WHAT THE EXERCISE ASKS
Reproduce, word for word, every line starting at the line that contains "Open the Amazon.co.jp" and ending with the final line of the entries.

---------- DATA UNDER STUDY ----------

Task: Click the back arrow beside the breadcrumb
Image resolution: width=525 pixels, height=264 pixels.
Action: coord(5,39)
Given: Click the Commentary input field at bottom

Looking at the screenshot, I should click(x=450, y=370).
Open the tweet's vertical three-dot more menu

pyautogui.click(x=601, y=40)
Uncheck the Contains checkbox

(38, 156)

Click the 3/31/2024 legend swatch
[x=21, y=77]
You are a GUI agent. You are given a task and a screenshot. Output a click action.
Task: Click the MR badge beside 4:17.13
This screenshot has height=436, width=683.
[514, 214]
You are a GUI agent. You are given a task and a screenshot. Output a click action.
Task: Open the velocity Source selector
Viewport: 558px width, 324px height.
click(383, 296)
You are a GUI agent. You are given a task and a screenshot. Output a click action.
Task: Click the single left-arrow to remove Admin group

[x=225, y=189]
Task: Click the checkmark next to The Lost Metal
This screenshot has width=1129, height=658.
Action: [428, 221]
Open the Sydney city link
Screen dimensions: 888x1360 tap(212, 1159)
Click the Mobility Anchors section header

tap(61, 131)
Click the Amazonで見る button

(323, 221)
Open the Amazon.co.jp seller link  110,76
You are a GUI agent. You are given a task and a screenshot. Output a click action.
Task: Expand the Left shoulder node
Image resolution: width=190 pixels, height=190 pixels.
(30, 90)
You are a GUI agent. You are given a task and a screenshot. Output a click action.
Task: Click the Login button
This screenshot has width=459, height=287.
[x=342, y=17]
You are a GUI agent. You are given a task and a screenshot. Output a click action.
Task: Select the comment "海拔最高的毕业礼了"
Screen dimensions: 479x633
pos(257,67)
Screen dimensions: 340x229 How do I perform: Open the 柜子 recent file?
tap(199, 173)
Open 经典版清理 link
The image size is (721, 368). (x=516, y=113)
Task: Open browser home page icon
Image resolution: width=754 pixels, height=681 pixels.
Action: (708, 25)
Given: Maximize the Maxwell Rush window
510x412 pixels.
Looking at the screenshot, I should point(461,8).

----------

RESPONSE AREA
Open the Amazon.co.jp seller link  110,76
You are a GUI agent. You are given a task and a screenshot. Output a click action.
Task: Expand the Left shoulder node
Image resolution: width=190 pixels, height=190 pixels.
(30, 90)
You are a GUI agent. You are given a task and a screenshot. Output a click action.
Task: Click the Login button
This screenshot has width=459, height=287.
[x=342, y=17]
You are a GUI agent. You are given a task and a screenshot. Output a click action.
Task: Select the comment "海拔最高的毕业礼了"
Screen dimensions: 479x633
pos(257,67)
Screen dimensions: 340x229 How do I perform: Open the 柜子 recent file?
tap(199, 173)
Open 经典版清理 link
The image size is (721, 368). (x=516, y=113)
Task: Open browser home page icon
Image resolution: width=754 pixels, height=681 pixels.
Action: (708, 25)
Given: Maximize the Maxwell Rush window
510x412 pixels.
Looking at the screenshot, I should point(461,8).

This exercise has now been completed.